(Your instructions):
What you return should match the records below exactly.

(Input records):
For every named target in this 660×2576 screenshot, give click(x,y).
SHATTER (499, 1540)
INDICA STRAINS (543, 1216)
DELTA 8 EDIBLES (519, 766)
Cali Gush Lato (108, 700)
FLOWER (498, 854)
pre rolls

(Answer section):
For every named target in this 660×2576 screenshot, give click(x,y).
SHATTER (499, 1540)
INDICA STRAINS (543, 1216)
DELTA 8 EDIBLES (519, 766)
Cali Gush Lato (108, 700)
FLOWER (498, 854)
pre rolls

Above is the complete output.